SonicWall warns that vulnerabilities in Secure Mobile Access 100 and Secure Remote Access gateways with end-of-life firmware are being actively exploited for ransomware attacks. The company recommends that the products be removed from the Internet immediately.
The attackers exploit a vulnerability in the products’ 8.x firmware, which SonicWall no longer supports. The vulnerability has been fixed in new versions of the firmware. In attacks, criminals steal credentials and perform ransomware attacks. These are the gateways SRA 4600/1600, SRA 4200/1200, SSL-VPN 200/2000/400 and SMA 400/200.
Only the latter has limited support and users are strongly advised to update to firmware versions 10.2.0.7-34 or 126.96.36.199. The remaining gateways should be disconnected from the internet and given a password reset , warns SonicWall . The Belgian CERT also warns about the ransomware threat of the vulnerability.

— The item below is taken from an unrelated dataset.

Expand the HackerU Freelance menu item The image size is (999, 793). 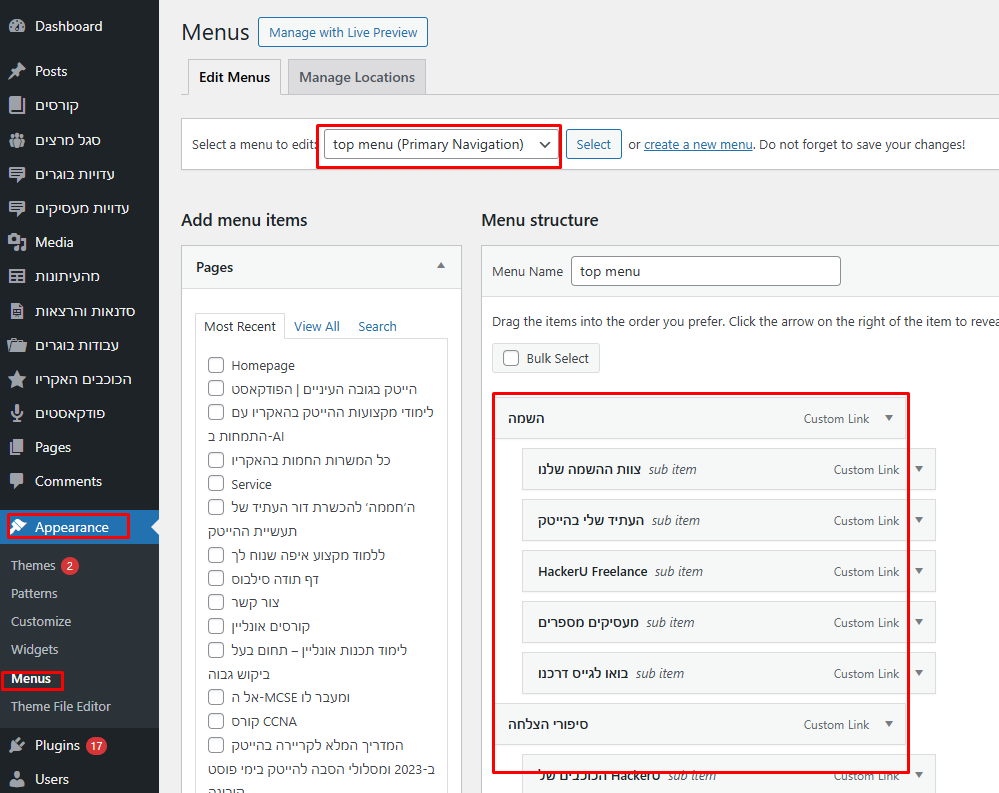tap(919, 571)
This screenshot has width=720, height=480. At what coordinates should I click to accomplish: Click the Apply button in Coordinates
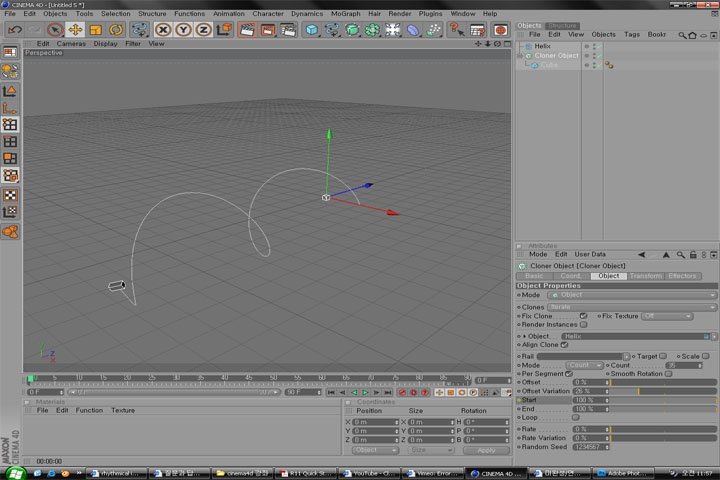pyautogui.click(x=486, y=451)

For users with gateways that are still on 8.x firmware and unable to update, SonicWall is offering a virtual SMA 500v until October 31, allowing users to switch to a supported product. Furthermore, the company warns that at the beginning of this year a vulnerability was found in the firmware of the SMA 210, 410 and the aforementioned 500v, which is separate from that of the 8.x firmware. Users of these products should update the 9.x and 10.x firmware to the latest versions.